Basically what the K-K experiments show is that while abiogenesis hasn’t been directly observed it does provide  a materialist model that can account for it in a peripheral way. Since such a materialist model exists, it means that all supernatural explanations become redundant. If one therefore continues to use them, he commits the fallacy of ignotum per ignotius.  That is,  “seeking to explain the not understood by the less well understood.”

Thus to claim abiogenesis “has not been observed” (directly) – which is partially true, and then to say this proves the creation story -  is something that would even raise the eyebrows of an intelligent  kindergartner . Indeed it not only commits the fallacy of ignotum per ignotius, but also the fallacy of circular reasoning – since AiG and Ham are basically claiming that which they must set out to prove independently. Even if nothing existed for abiogenesis, they would be obliged to prove supernatural creation.   It simply isn't cricket to try to use a naturalistic failure (in their mind) as positive “evidence” for their extraordinary claim.

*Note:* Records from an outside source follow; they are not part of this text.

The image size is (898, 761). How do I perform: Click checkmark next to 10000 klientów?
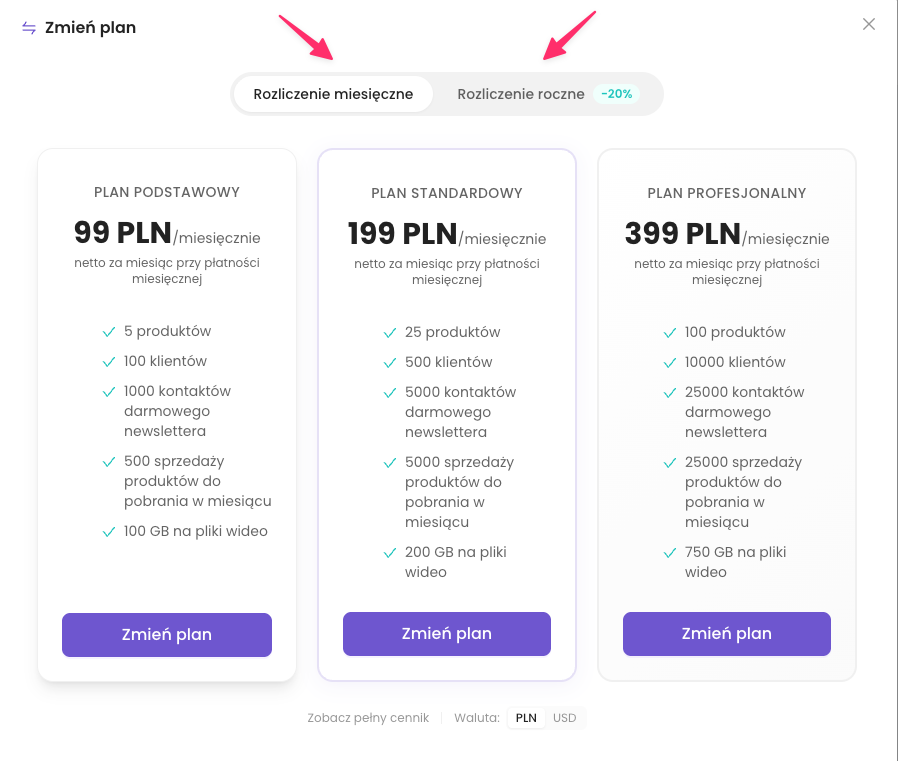point(670,363)
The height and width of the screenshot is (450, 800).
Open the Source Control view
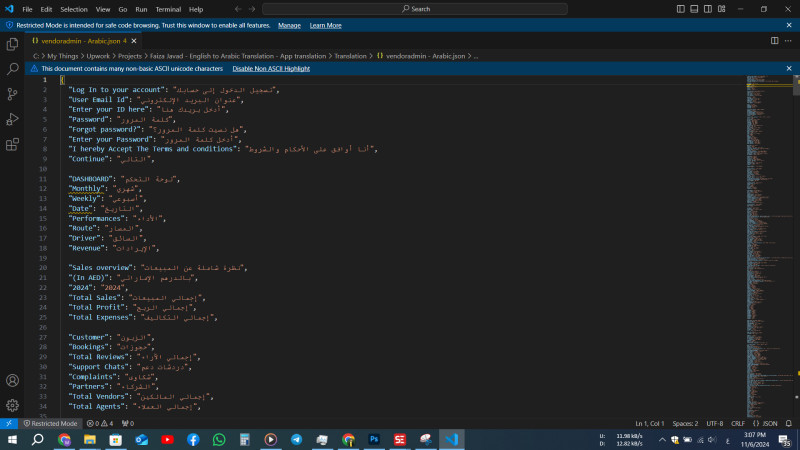13,94
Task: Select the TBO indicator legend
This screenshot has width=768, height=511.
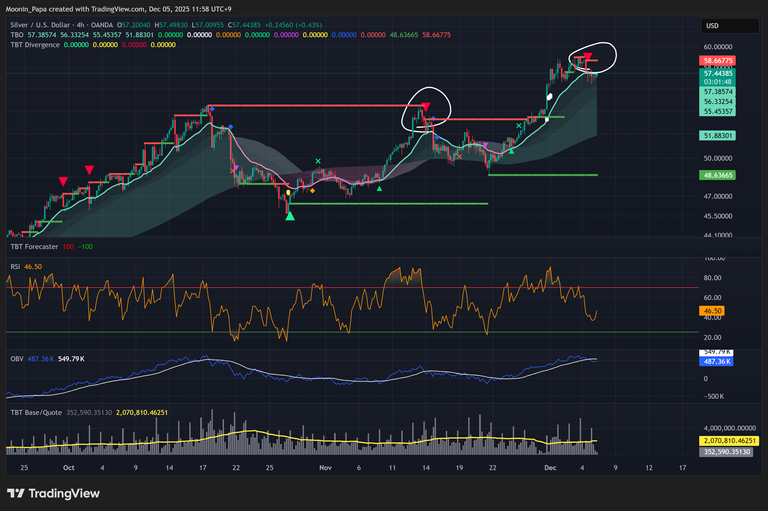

More importantly the AiG claim that abiogenesis  “breaks the law of biogenesis”  is dishonest. The law of biogenesis (attributed to Louis Pasteur)  states that life cannot come from non-life, but Pasteur did not demonstrate that any such impossibility- only that it does not happen in everyday life. As shown in the K-K model it is at least possible that such can take place.

Now, add to that the Miller-Urey experiment. The Miller and Urey experiment basically applied an electrical discharge to a chemical brew resembling the Earth’s primitive reducing atmosphere. This brew included ammonia and methane, as well as hydrogen and water vapor. The effect of the discharge transformed the mix into a diverse yield of organic compounds. These included amino acids, as well as substances such as formic acid and urea that normally occur in living organisms.

The very fact so many organic compounds could arise is remarkable in itself, given the vast number of possible compounds that might have emerged. And while it is true that the discharge didn’t produce actual living cells, there is no reason – given enough time,- that a primitive pre-biotic cell in the distant past could not have emerged given the building blocks left behind

None of this was mentioned by Tyson, but it could have been and would likely have made the creationist crowd's heads explode even more.  Never mind.  In that memorable COSMOS episode Tyson gave  viewers a naturalist’s explanation for the world, and when he said science does not yet know something, that was no concession  of the failures of science, but instead a powerful example of the necessary honesty in which science thrives.

 That AiG sees the words “I don’t know” as a weakness shows the lengths of intellectual dishonesty they are willing to invoke to pull the wool over their followers’ eyes. (Though again, Tyson also could have shown more support for abiogenesis – such as by invoking  the Miller-Urey experiment- to make this less likely.)

No absolute proof yet for abiogenesis?  No  problem!  We atheists will take what we can get incrementally -  and if a naturalist universe can be delivered easily,  in bite- sized pieces by an affable showman like Neil Tyson-   so much the better.